Mitreißende Verflechtung von Fiktion und Realität
Never DoubtDas Verhältnis von mir zu Autorin Emma Scott ist noch etwas zwiespältig. Mit „All In“ hat sie ohne Frage bewiesen, dass sie emotionale NA-Lektüre großartig kann. Klar habe ich danach alles von ihr gelesen, ...
Das Verhältnis von mir zu Autorin Emma Scott ist noch etwas zwiespältig. Mit „All In“ hat sie ohne Frage bewiesen, dass sie emotionale NA-Lektüre großartig kann. Klar habe ich danach alles von ihr gelesen, aber gerade in ihren Dilogien hat sich immer wieder gezeigt, dass sie die Qualität nicht durchgängig halten kann. Dann sind die Bücher wahrlich nicht schlecht, aber wenn man „All In“ im Hinterkopf hat, dann sind Vergleiche auch einfach fies. Deswegen lese ich auch immer weiter, denn man kann ja schlecht anhand des Covers beurteilen, ob es jetzt „All In“ 2.0 oder doch eher Durchschnitt ist. Wie sieht es nun mit „Never Doubt“ aus?
Ich fand schon den Einstieg unheimlich einnehmend. Zuerst den Prolog, wo Willow von dem weisen Rat ihrer Oma berichtet, der für sie und ihre Erfahrungen jedoch kaum noch umzusetzen ist. Je mehr wir dann in ihr Leben eintauchen, desto mehr hat es mich geschüttelt, weil die Erfahrungen der Vergewaltigung so realistisch bei Willow dargestellt wurden. Man konnte sich daher vom ersten Augenblick an in die Protagonistin hineinversetzen, was definitiv das größte Geschenk in so einer Geschichte ist. Ich habe es mit den männlichen Protagonisten oft einfach als mit den weiblichen, aber zwischen mir und Willow passte es von Anfang an und ich habe durchgängig mit ihr gelitten, geliebt und gelebt.
Isaac stand Willow natürlich in nichts nach. Er war genau der sensible, tiefgründige, empathische Gegenpart, den sie so dringend brauchte, aber umgekehrt hat er sie genauso gebraucht, wie sie ihn. Ich fand die Chemie der beiden also von Anfang an gut und vor allem während der Theaterproben war ein richtiges Funken zu spüren.
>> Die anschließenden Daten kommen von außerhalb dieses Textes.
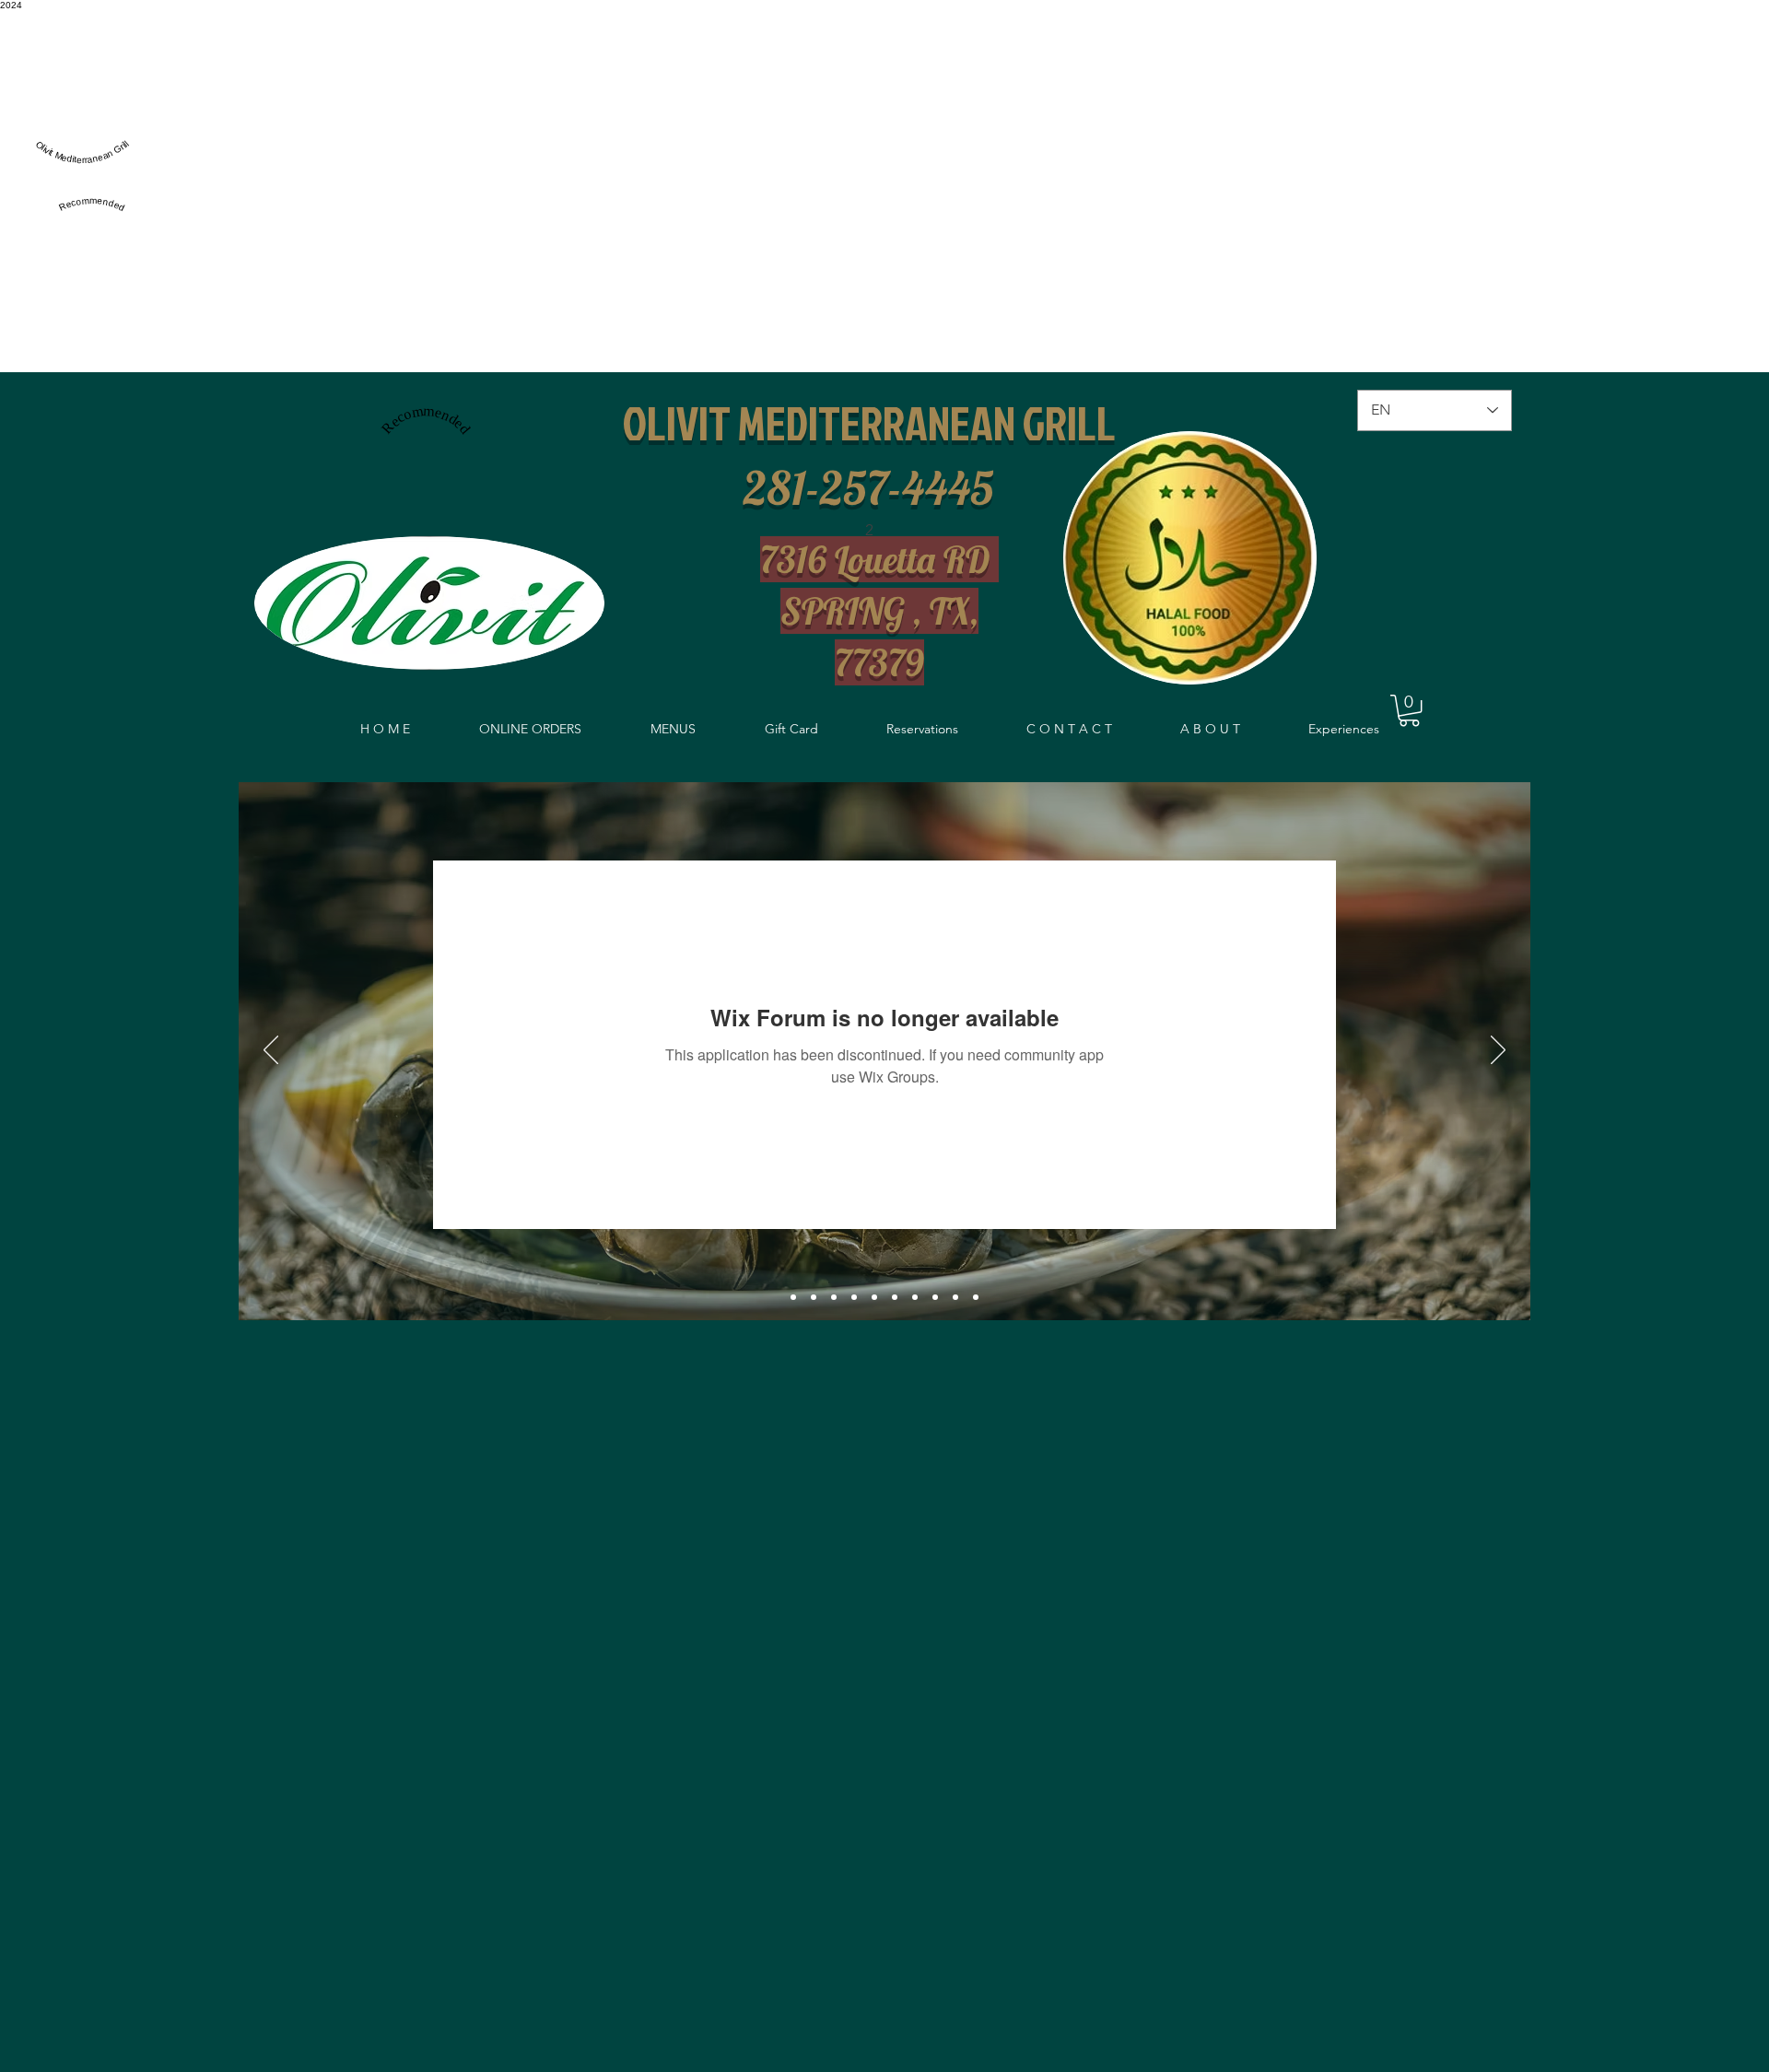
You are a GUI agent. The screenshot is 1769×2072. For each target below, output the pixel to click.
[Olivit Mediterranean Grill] (82, 171)
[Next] (1498, 1051)
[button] (1409, 710)
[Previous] (271, 1051)
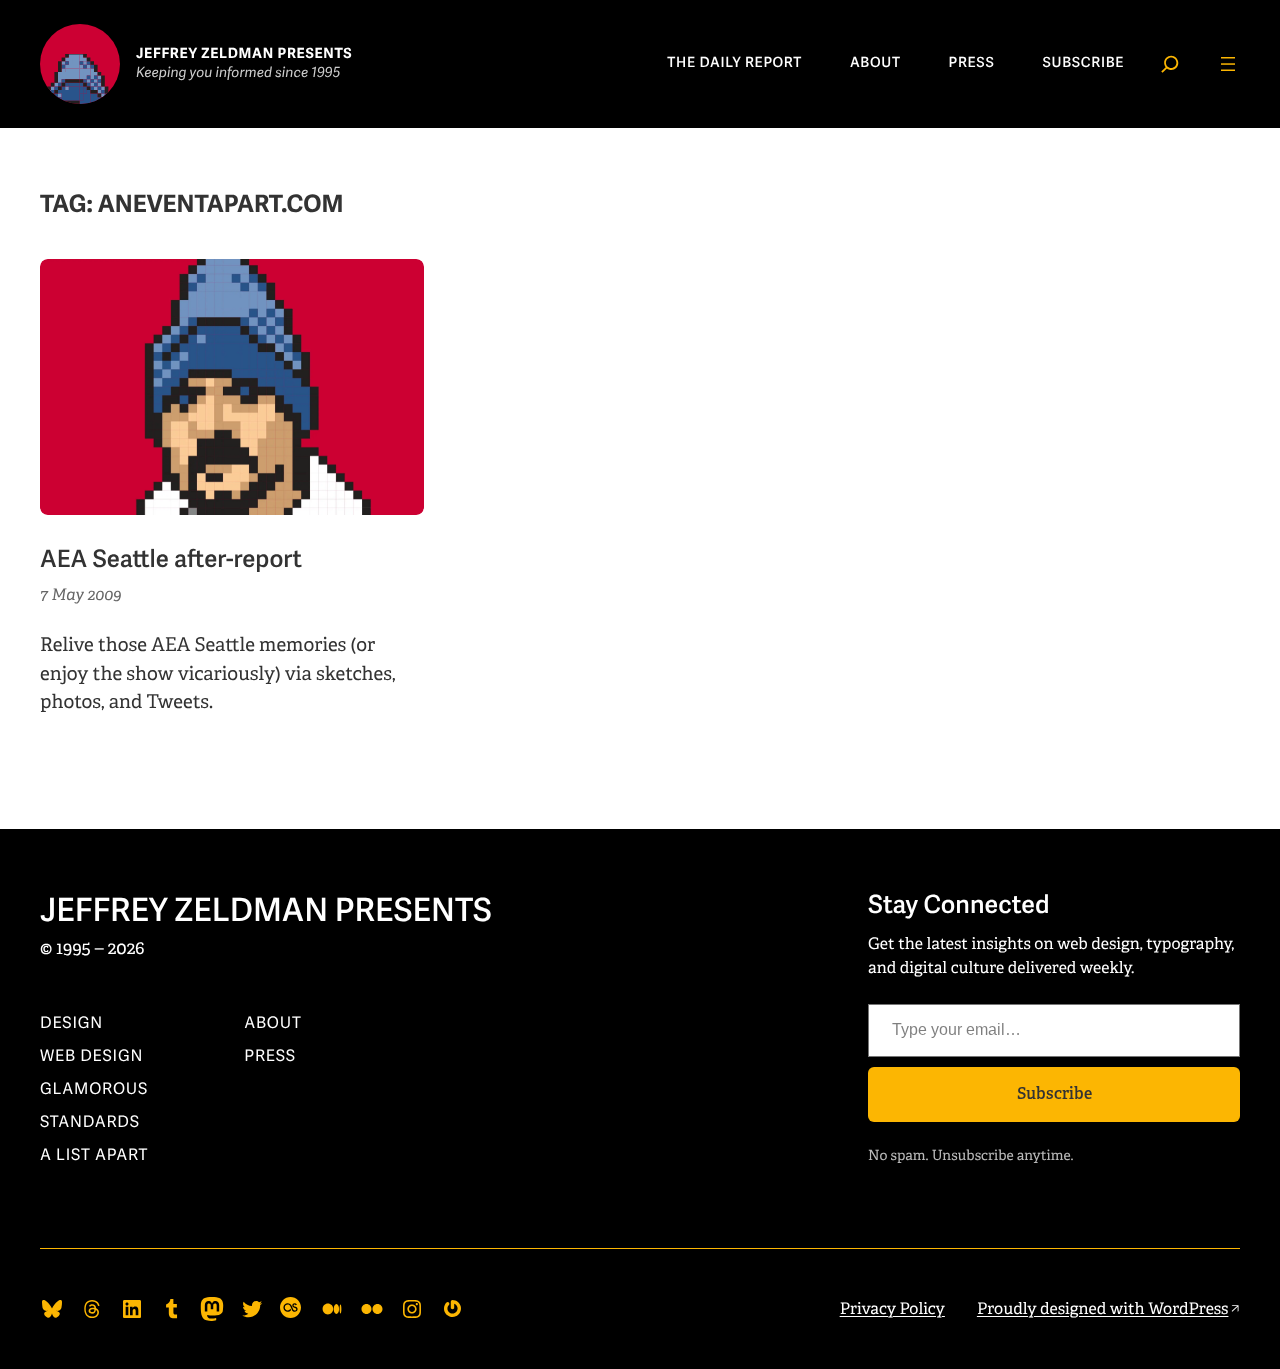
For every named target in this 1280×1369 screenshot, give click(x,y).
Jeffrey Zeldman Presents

Was ich ebenfalls positiv festhalten möchte, ist, dass ich es sehr angenehm fand, in welchem Maße hier die sexuellen Aspekte gesteuert worden sind. Scotts Art mit Sexszenen ist mir manchmal etwas zu derb und übertrieben für solch emotionalen Geschichten, aber hier fand ich es wunderbar gesteuert, denn nach einer Vergewaltigung braucht es einfach Fingerspitzengefühl.
Neben dieser tollen Paarung war mein eigentliches Highlight für mich aber diese wunderbare Verflechtung von Fiktion und Realität (die natürlich für uns Leser auch wiederum Fiktion ist). Es war richtig passend, wie sehr die ausgewählten Theaterstücke und auch der Vorsprechtext von Willow auf die Handlung passte, weswegen aufgesagte Zeilen und Erfahrungen in der eigenen persönlichen Welt sich auch jeweils die Hand geben konnten. Das war eine besondere Erfahrung für mich, weil es auch zeigt, wie gut Scott ihre Geschichte durchdacht hat. Es unterstreicht aber auch, dass Klassiker zeitlos sein können und noch so fern von unserer Realität wirken können, um dann doch wie die Faust aufs Auge zu passen.
Mit der erzwungenen Trennung von Willow und Isaac war leider ein Punkt in der Geschichte erreicht, wo ich die Entwicklungen etwas übertrieben fand. Das Drama wurde hier in einem Maße auf die Spitze getrieben, dass es sich eher von der Realität entfernte. Es wirkte leider zu gekünstelt, zumal mir spontan zig Wege eingefallen wären, wie man die Teilhandlungen viel natürlicher zum selben Ende hätte bringen können. Aber das Ende war dennoch perfekt für diese Geschichte und das zählt.
Fazit: „Never Doubt“ gehört in meinen Augen zu den stärkeren Werken von Emma Scott, denn das Paar hat eine besondere Chemie, Willows Geschichte ist extrem einnehmend und die Verwebung von Theaterstück und Lebenswelt war exzellent. Nur am Ende wurde es etwas zu dramatisch, das hat nicht zu dem sonstigen Ton der Erzählung gepasst.